As is standard practice, we fine-tuned a model pre-trained on the Imagenet dataset in order to leverage what was learned on a prior, related task and thereby speed up training. Since satellite images do not have a canonical orientation, we were able to augment our training set using 90 degree rotations and vertical flips, in addition to the horizontal flips that are commonly used . To optimize models, we mainly used the Adam optimizer with an initial learning rate of 10e-3 and divided the learning rate by 10 at the 1/3rd and 2/3rd mark.

The F2 score, which favors recall, is not differentiable, so we were unable to use it directly as the loss function. Instead, we trained the model using binary cross entropy (which optimizes for accuracy, in a sense), and then optimized the decision thresholds in order to maximize the F2 score. The decision thresholds determine how high the probability needs to be for each label to be predicted, and we used coordinate ascent to optimize the F2 score with respect to each decision threshold.

To eke out a little bit more performance, we made predictions using an ensemble of models. An ensemble is a set of models, whose individual predictions are combined together by voting or averaging. By exploiting the “wisdom of crowds,” a diverse ensemble can make more accurate predictions than a single model. Therefore, we combined five ResNet50 , five DenseNet121, and five Inception v3 models using majority voting.

Results

We placed 23rd overall out of nearly a thousand teams with a private leaderboard F2 score of 0.93154. The winning Kaggler, bestfitting, obtained a score of 0.93318, and a discussion of his approach can be found in his solution summary.

For a more qualitative look at our results, here are some chips with labels predicted by our best single-model network. In this figure, the ground truth labels (ie. assigned by humans) for the Planet Kaggle dataset are bolded. Green bolded labels are correct. Unbolded and uncolored labels are false positives that have been incorrectly predicted for the chip. Red bolded labels are false negatives and are incorrectly missing from the predictions.

Discussion

As is often the case when developing machine learning models, many of the ideas we tried did not improve the score. Here are some of our unsuccessful attempts.

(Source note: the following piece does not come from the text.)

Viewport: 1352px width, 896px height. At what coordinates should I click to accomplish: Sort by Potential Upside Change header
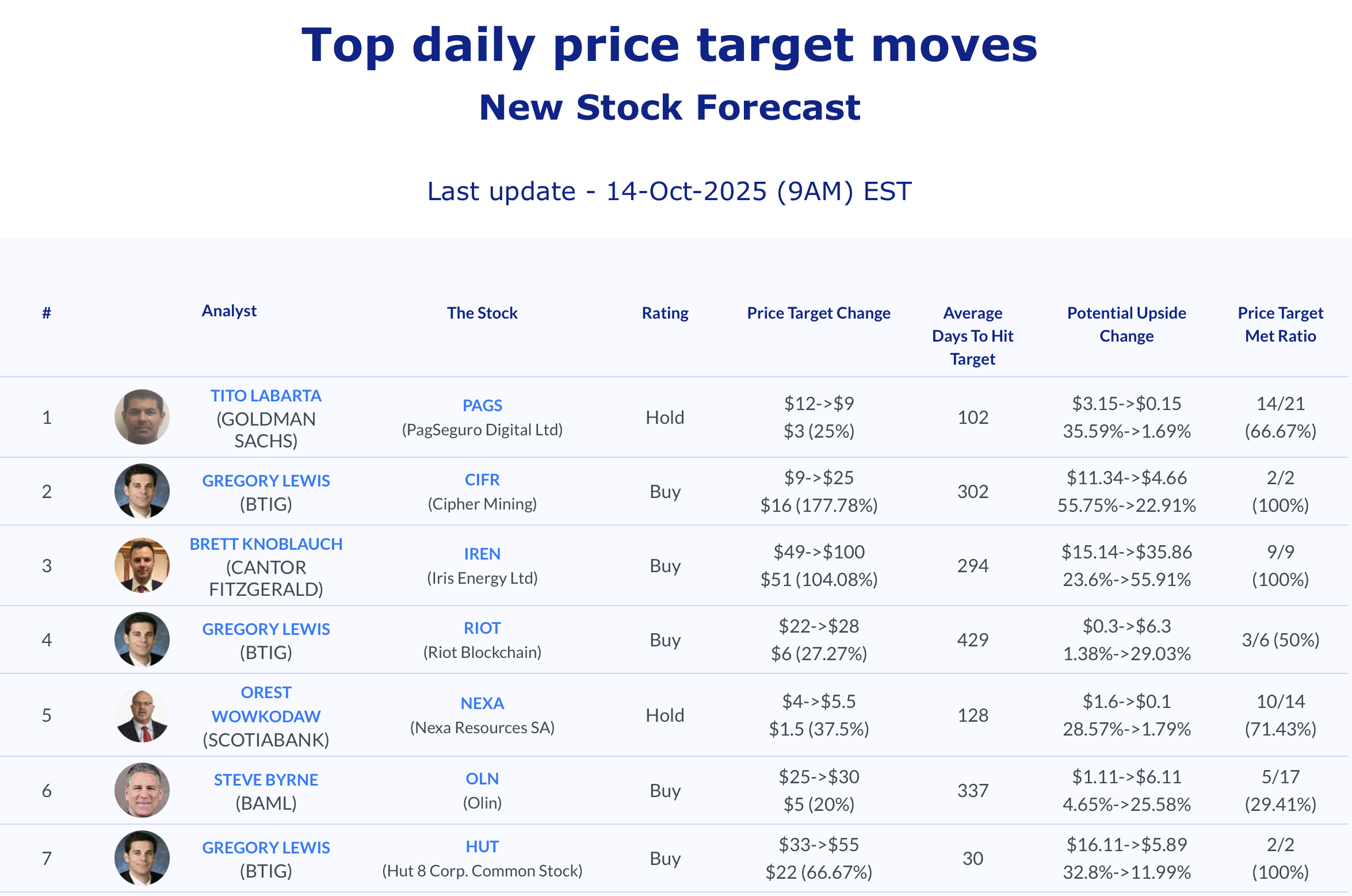[1126, 324]
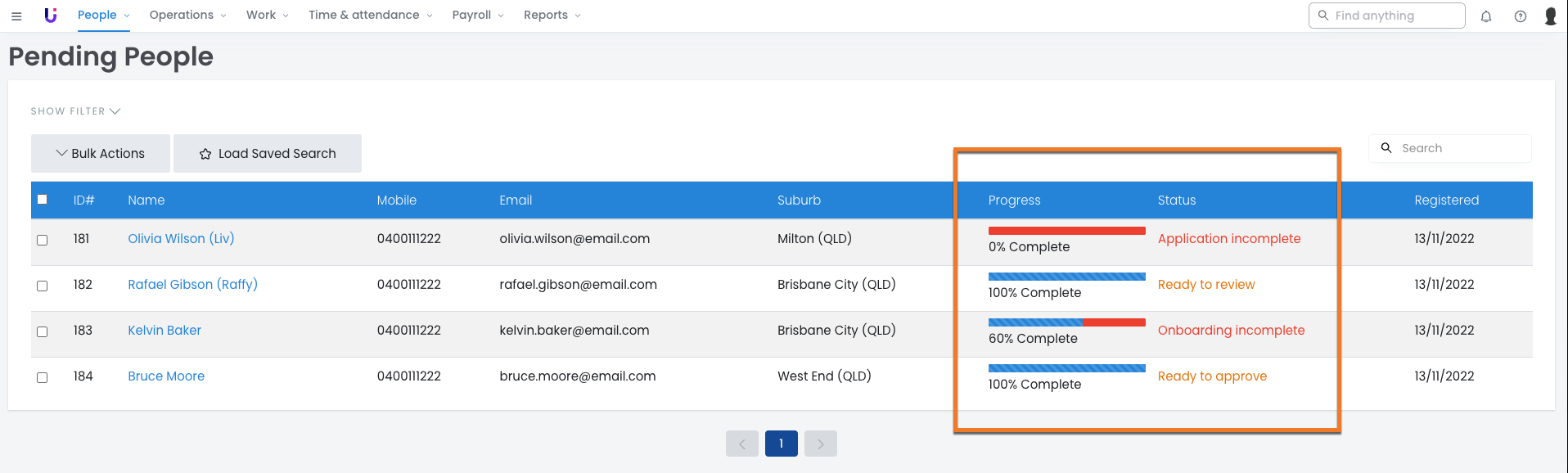Tick the checkbox for Olivia Wilson
This screenshot has width=1568, height=473.
click(43, 240)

  • Training a separate network to predict the atmospheric labels using a softmax activation function to exploit the fact that only one atmospheric label can be valid for an image.
  • Training a separate network with more regularization for images with rare labels.
  • Using more aggressive lossy transformations such as non-90 degree rotations and scaling.
  • Oversampling images with rare labels.
  • Deciding whether to use the TIFF or JPEG version of a chip by predicting how misaligned they were.

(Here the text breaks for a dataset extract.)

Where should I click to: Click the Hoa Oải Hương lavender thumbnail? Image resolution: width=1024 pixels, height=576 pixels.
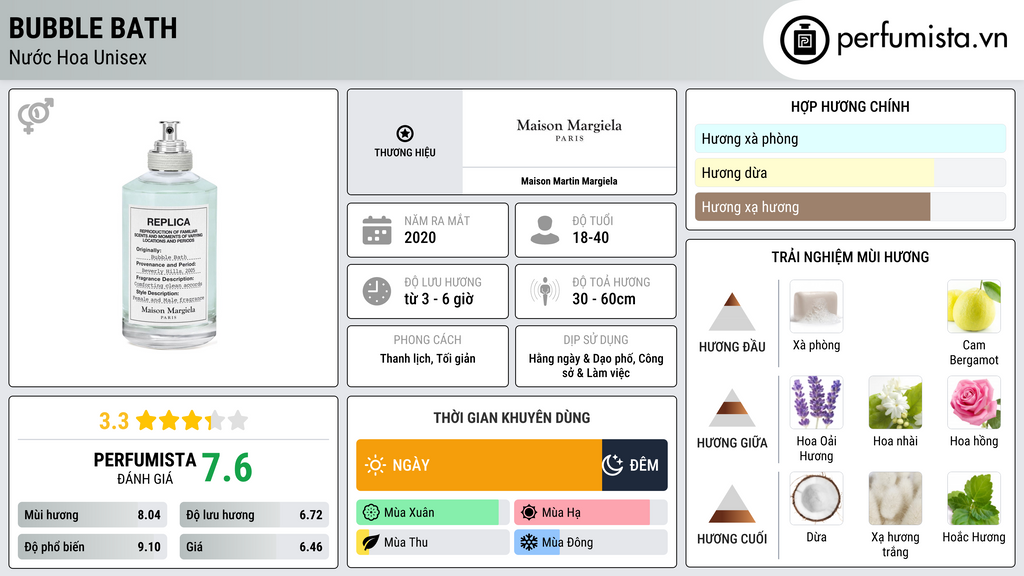816,403
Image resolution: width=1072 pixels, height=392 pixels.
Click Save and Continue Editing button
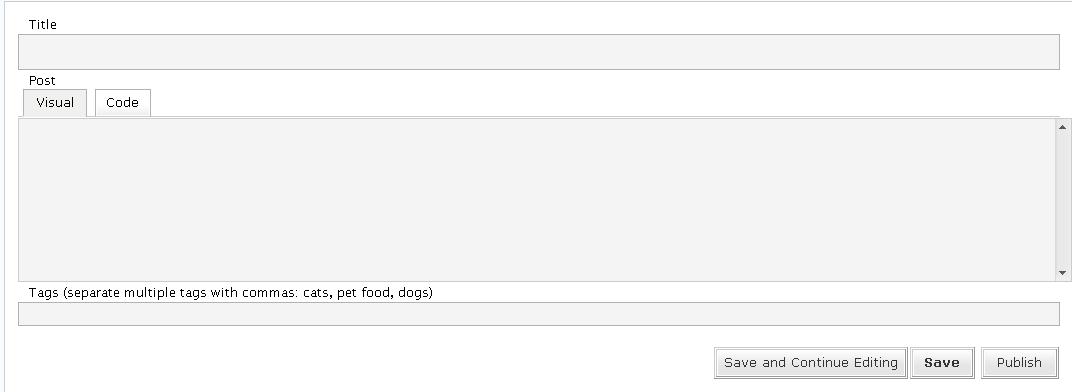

Sometimes it takes a clever idea or an unorthodox breakthrough to push the accuracy of a predictive model past all its competitors, but in this particular competition, approaches using relatively standard techniques worked very well.

By participating in this Kaggle competition, we gained access to an interesting dataset and got a sense of how well our code works. On the other hand, in some ways the incentives provided by the contest were misaligned with our own. Kaggle competitions are often won by very slim margins, which often rewards complex ideas that are difficult to implement, and add a negligible amount of performance. In contrast, our preference is for simpler, more scalable approaches.

Furthermore, this contest used a scoring metric which effectively hid performance on the rare labels which we were more interested in. The contest score was computed by taking the F2 score for each sample, and then averaging over them. Because most of the samples had the easy to classify primary label, the final score was dominated by performance on this label. To examine how well we did on individual labels, we computed a per-label F2 scores on a validation dataset. When computing the score this way, we found that the average F2 score for the rare labels was 0.48, much lower than our contest score of 0.93.

Now that the competition is over, we have switched focus to the tasks of object detection and counting, and integrating computer vision into Raster Foundry, an Azavea product which supports the storage, analysis, and visualization of aerial and satellite imagery.